The general learning model posits that prosocial media, in which the child and characters help one another, can increase both short and long-term prosocial behaviour. This can occur via a cognitive route, as established by Albert Bandura’s social learning theory (1977), in which the prosocial content primes identical prosocial approaches.
- It can occur via an emotional route, too, when players form strong emotional attachments to characters or avatars, which in turn improves their learning. [1]
- As with social cognitive theory and the capacity model, there is ample evidence to support the predictive value of the general learning model. [2]
Four Key Skills
Video modeling is highly effective in introducing new skills or improving existing skills to a higher level or with fewer supports. The end goal can be both the introduction of positive habits and replacing challenging or unwanted behaviours. Research has identified four key or ‘pivotal’ areas of development for neurodiverse children:
- Motivation: encourages learning by providing choices, varying tasks, combining previously learned tasks with new tasks, prompting, and using strategically placed incentives.
- Self-initiation: rewards children’s curiosity. This may appear in both subtle and overt forms. A child might inspect a new environment closely, or ask several questions about something they experience.
- Self-management: involves teaching children to be more independent and take responsibility for their learning.
- Responsiveness to multiple cues: teaches children to respond to various forms of the same prompt or instruction—for example, ‘Go to bed’, ‘Time to sleep’ and ‘It’s time to sleep!’
“Children’s activities in virtual worlds resemble their activities in offline ones.”
Developmental Implications of Children’s Virtual Worlds
These understandings and skills are translated to the real world. Unlike learnings from traditional therapy, which often fade away with time, a virtual companion brings forth a sense of responsibility. Such positive peer pressure enables the child to sustain concepts and generalize behaviours to actual, in-person scenarios.
Low Cost and Time
The estimated resources required to produce optimal results are minimal, compared to similar therapies and supports. Hence, this established technique is reliable and optimal for young learners aged 2 – 10. In India and beyond, most professionals including speech pathologists, occupational therapists and behavioural psychologists employ video modelling regularly.
Final Thoughts
Avatars empower the child and often boost their confidence by asking for help (instead of the other way around). When children teach their newfound skills to an equal, there is better retention. Further improvement is possible through healthy competitions introduced occasionally. Therefore, planning activities in real-time inculcates a much-needed sense of autonomy, helping them make their own decisions in the long run. Ultimately, our learners are empowered to build their own strategies and work towards long-term goals.

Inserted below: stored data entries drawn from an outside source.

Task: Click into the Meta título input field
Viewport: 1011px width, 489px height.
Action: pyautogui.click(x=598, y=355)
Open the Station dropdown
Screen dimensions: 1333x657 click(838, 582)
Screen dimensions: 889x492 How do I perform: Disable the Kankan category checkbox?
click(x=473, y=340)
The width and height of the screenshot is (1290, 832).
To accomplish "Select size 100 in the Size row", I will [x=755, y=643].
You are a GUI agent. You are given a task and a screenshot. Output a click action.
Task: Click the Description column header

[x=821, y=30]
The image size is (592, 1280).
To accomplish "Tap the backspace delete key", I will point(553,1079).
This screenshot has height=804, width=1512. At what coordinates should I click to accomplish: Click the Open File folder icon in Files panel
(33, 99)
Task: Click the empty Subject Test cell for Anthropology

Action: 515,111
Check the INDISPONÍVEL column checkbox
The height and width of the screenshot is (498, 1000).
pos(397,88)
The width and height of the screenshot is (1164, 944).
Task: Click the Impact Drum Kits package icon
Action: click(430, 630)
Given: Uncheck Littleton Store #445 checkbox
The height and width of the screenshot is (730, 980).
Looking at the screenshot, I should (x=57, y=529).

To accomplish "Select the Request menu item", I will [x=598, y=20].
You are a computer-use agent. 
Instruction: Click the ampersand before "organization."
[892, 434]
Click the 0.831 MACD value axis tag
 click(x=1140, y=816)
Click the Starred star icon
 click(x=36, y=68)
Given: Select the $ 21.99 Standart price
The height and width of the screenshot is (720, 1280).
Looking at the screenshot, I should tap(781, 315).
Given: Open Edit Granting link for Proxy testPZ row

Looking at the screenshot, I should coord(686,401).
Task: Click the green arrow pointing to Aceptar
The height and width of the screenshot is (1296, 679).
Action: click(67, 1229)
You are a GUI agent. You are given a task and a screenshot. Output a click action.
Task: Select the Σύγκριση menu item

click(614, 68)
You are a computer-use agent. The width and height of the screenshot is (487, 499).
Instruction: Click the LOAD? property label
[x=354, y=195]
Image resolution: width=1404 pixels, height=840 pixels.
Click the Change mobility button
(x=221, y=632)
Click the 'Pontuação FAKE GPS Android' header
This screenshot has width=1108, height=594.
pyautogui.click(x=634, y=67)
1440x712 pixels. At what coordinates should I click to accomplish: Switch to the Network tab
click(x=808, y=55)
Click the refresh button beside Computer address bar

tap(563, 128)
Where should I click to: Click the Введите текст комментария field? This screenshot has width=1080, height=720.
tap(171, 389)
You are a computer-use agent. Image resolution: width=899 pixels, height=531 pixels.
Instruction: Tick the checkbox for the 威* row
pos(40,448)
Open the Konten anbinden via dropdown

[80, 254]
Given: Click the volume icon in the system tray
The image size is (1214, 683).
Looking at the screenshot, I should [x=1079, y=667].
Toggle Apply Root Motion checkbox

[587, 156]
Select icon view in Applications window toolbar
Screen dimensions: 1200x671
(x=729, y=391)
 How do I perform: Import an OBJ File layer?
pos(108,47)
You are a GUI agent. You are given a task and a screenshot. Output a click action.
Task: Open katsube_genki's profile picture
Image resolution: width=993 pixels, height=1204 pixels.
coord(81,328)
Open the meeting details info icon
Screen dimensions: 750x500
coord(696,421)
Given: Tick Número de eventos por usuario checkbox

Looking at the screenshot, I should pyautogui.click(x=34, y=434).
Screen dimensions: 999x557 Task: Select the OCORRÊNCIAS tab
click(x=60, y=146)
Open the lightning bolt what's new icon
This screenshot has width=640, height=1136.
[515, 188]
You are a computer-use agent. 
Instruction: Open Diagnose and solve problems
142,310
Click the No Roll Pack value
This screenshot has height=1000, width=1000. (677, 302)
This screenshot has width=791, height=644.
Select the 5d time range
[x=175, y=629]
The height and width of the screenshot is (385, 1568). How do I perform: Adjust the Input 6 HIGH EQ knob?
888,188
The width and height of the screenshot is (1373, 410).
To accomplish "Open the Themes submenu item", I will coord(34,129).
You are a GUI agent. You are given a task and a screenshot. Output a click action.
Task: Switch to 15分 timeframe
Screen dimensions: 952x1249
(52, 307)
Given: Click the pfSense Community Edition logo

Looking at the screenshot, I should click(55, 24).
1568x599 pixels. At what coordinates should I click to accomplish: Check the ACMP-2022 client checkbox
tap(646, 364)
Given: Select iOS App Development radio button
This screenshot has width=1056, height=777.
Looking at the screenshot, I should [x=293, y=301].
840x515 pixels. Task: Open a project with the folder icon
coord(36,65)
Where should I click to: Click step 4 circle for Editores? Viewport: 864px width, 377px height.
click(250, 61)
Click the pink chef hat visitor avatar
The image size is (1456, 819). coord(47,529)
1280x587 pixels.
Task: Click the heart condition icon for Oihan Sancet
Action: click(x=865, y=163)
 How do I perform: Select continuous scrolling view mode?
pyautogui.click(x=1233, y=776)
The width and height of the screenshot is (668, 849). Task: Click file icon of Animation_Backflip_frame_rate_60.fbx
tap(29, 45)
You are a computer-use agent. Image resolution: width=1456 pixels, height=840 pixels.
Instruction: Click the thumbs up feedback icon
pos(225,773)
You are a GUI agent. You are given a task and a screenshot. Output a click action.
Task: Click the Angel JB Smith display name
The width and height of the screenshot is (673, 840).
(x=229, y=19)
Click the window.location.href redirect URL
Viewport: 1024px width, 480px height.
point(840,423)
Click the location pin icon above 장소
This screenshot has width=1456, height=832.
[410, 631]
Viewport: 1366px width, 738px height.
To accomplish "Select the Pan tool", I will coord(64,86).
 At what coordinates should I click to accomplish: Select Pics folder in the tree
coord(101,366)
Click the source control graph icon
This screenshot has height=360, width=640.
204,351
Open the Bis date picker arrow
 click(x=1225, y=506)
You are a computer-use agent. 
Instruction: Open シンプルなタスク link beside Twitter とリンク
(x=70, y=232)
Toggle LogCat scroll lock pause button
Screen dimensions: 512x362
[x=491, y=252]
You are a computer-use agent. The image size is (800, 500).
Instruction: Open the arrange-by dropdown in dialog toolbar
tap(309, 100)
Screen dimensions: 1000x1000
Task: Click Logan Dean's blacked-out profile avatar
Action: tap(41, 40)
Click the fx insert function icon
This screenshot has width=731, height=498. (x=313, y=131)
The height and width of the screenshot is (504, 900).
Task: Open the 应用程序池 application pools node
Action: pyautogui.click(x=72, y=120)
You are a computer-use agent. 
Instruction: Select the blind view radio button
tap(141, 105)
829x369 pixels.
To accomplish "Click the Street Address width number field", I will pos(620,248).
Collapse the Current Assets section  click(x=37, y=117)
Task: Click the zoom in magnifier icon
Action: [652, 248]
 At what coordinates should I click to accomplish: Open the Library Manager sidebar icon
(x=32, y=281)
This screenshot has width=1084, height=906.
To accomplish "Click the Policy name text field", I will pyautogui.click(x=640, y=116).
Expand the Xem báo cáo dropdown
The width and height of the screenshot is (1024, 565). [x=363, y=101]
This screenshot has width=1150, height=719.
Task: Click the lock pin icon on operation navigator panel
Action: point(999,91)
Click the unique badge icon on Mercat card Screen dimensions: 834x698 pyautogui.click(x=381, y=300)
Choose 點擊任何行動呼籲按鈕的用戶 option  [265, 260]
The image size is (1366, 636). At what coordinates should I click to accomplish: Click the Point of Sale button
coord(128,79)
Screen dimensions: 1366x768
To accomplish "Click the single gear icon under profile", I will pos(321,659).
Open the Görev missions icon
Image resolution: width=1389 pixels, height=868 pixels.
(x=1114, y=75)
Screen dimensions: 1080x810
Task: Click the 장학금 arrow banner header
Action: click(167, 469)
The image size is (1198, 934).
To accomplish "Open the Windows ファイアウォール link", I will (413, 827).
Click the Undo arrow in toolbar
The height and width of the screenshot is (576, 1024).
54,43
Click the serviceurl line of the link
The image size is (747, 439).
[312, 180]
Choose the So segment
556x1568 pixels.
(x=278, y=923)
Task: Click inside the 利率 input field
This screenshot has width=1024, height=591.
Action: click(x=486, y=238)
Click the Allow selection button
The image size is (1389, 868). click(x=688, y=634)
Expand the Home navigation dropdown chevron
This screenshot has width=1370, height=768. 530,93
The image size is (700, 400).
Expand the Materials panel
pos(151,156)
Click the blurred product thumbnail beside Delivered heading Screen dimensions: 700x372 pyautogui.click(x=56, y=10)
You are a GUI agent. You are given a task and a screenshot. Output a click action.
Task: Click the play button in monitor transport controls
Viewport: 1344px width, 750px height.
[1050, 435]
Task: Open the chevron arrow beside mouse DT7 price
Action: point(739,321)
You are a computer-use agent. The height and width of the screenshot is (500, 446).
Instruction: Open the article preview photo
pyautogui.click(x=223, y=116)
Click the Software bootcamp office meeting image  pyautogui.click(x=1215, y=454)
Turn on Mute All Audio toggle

Fostering creativity and imaginative interactions is the key to our program. In an era when children can personalize avatars and experiment with identities in cyberspace, and when they can play games that allow them to construct homes, cities, and landscapes, the potential benefits are limitless.
[1] Katherine E. Buckley and Craig A. Anderson, “A Theoretical Model of the Effects and Consequences of Playing Video Games,” in Playing Video Games: Motives, Responses, and Consequences, ed. Peter Vorderer and Jennings Bryant (London: Routledge, 2006).
[2] Douglas A. Gentile et al., “The Effects of Prosocial Video Games on Prosocial Behaviors: International Evidence from Correlational, Longitudinal, and Experimental Studies,” Personality and Social Psychology Bulletin 35, no. 6 (2009).